- [Text section]

- - - - - - -

Unusual but Useful Gardening Tools
Dr. Bob Randall
Fall 2006
This appears to be awards season on the TV, so I thought I would give out some of my awards for garden tools:
Digging and Weeding
The best spades have forged blades and come from one tempered steel block.
They have a solid back rather than indented at the top center, so soil and
clay do not lodge and add weight to the spade. For shallow rooted small weeds
(like chickweed and purslane), the best weeding-tool by far is the Circle
Hoe (available online.) They come in both short-handled and long-handled
varieties and make the task of shallow cultivation quick, effective, and
good exercise without killing too many wanted plants. For tough or deep-rooted
weeds the best short-handled weeding tool by far is the offset digging knife,
available online at Gempler’s. The best trowels are Wilkinson Sword
stainless and the Union Razorback. I have found them locally at Southwest
Fertilizer.
Mulching and Pruning
A wide heavy mulching fork is useful to move mulch. One of my favorites is
available online at A.M. Leonard.
For pruning fruit, use Felco pruning shears, loppers and saws. These can
be found at Southwest Fertilizer and Berings locally as well as at Peaceful
Valley Farm Suppy and A.M. Leonard online.

- - - - - - -

- [Prompt 1] Copy out the entries from the line containing "Switch Row ID mode to Expression" down to the last line of the entries, keeping every line as it appears.
The gardening tools article has no connection to the entries that come after it.

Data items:
- - - - - - -

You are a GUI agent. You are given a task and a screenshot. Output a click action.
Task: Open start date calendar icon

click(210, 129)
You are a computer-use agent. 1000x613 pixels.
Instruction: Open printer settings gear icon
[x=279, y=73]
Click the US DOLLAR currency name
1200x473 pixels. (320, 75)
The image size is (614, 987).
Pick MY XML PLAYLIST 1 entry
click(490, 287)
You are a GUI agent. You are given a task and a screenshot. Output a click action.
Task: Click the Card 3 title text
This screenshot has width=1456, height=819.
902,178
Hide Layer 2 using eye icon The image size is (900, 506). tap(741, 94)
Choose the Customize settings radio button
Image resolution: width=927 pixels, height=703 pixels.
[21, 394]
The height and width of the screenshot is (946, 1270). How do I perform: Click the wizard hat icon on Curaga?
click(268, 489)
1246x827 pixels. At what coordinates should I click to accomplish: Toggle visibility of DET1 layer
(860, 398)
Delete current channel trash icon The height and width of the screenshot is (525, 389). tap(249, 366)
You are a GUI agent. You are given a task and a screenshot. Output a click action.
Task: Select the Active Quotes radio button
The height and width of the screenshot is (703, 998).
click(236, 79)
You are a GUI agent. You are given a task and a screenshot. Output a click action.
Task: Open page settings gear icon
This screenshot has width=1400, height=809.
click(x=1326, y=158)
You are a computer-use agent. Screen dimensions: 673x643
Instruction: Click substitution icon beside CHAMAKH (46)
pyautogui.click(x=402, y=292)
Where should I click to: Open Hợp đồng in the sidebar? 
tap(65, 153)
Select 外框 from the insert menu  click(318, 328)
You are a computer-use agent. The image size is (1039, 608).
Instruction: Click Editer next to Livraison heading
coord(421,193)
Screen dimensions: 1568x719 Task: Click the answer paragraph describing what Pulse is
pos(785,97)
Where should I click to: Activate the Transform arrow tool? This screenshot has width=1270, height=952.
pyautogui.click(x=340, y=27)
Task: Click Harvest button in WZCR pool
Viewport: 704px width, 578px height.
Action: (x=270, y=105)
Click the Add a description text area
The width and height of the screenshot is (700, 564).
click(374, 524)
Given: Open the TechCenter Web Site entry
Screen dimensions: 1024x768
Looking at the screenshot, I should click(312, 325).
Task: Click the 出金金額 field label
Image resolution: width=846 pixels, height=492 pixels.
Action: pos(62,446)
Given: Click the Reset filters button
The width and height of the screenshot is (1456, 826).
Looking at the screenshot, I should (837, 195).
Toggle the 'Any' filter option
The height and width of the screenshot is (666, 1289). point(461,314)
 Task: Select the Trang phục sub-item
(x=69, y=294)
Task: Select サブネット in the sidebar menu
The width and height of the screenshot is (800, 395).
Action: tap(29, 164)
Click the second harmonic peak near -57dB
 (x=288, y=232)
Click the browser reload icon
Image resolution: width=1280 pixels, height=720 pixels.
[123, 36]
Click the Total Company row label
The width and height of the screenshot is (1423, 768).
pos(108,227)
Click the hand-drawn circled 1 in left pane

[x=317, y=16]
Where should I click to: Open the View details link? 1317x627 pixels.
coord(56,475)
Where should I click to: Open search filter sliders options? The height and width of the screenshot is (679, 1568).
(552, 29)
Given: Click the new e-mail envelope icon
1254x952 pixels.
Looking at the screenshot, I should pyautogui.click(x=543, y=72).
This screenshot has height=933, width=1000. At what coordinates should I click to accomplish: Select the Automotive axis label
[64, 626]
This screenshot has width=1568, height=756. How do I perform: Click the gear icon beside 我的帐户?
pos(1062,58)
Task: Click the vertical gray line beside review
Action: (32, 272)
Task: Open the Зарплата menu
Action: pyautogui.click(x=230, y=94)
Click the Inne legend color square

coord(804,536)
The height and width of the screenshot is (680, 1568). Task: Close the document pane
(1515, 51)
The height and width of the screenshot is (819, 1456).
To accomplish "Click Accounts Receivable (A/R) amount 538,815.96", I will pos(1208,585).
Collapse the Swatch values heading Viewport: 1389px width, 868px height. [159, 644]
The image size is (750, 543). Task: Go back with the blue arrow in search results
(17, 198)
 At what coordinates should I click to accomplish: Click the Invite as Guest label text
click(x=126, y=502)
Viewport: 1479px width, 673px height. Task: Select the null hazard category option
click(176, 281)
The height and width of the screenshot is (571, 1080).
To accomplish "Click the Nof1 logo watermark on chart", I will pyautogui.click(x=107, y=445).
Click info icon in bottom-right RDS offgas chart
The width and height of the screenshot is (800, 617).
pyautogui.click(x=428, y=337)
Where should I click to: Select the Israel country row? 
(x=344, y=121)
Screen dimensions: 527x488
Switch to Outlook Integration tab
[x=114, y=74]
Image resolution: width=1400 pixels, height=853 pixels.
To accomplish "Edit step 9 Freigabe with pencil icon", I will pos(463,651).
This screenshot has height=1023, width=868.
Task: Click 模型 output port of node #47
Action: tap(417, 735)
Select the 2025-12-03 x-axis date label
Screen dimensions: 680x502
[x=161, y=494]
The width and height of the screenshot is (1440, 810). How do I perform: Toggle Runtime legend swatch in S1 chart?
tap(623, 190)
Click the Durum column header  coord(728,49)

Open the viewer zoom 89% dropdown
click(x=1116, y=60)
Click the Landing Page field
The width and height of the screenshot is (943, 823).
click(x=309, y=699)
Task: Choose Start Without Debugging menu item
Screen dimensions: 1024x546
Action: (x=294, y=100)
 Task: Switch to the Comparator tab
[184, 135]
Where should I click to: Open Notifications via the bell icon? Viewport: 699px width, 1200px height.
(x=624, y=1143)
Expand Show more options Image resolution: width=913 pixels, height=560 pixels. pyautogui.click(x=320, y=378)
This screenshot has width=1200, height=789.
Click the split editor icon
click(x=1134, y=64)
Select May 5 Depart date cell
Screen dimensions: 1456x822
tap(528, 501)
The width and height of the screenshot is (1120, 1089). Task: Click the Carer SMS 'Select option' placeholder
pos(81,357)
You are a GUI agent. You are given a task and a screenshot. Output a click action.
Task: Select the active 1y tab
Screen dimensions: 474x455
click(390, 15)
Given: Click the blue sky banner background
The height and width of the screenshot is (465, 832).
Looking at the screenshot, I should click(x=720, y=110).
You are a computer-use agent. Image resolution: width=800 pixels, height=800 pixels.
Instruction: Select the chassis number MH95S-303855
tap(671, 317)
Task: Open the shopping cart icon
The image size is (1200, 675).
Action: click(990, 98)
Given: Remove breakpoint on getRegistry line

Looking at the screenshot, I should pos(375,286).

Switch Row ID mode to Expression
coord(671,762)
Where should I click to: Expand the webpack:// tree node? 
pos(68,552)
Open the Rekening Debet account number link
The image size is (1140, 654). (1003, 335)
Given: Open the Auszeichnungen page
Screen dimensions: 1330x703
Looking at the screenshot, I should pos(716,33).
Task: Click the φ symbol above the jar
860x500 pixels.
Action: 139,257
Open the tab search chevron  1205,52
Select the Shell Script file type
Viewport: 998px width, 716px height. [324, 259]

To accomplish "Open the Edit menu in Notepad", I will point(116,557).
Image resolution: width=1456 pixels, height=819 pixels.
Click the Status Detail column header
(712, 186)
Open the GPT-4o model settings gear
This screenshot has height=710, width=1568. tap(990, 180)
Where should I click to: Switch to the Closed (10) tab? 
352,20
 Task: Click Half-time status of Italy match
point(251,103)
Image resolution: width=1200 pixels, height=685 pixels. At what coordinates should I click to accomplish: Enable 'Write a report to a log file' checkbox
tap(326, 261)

- - - - - - -

- [Prompt 2]
Answer these questions from the gardening tools article:
(a) Which tool is named the best by far for shallow-rooted small weeds?
(b) Which online seller offers the offset digging knife?
(c) What brand of pruning shears, loppers and saws is recommended for pruning fruit?

- [Written reply 1]
Switch Row ID mode to Expression
coord(671,762)
Where should I click to: Expand the webpack:// tree node? 
pos(68,552)
Open the Rekening Debet account number link
The image size is (1140, 654). (1003, 335)
Given: Open the Auszeichnungen page
Screen dimensions: 1330x703
Looking at the screenshot, I should pos(716,33).
Task: Click the φ symbol above the jar
860x500 pixels.
Action: 139,257
Open the tab search chevron  1205,52
Select the Shell Script file type
Viewport: 998px width, 716px height. [324, 259]

To accomplish "Open the Edit menu in Notepad", I will point(116,557).
Image resolution: width=1456 pixels, height=819 pixels.
Click the Status Detail column header
(712, 186)
Open the GPT-4o model settings gear
This screenshot has height=710, width=1568. tap(990, 180)
Where should I click to: Switch to the Closed (10) tab? 
352,20
 Task: Click Half-time status of Italy match
point(251,103)
Image resolution: width=1200 pixels, height=685 pixels. At what coordinates should I click to accomplish: Enable 'Write a report to a log file' checkbox
tap(326, 261)

- [Written reply 2]
(a) The Circle Hoe
(b) Gempler's
(c) Felco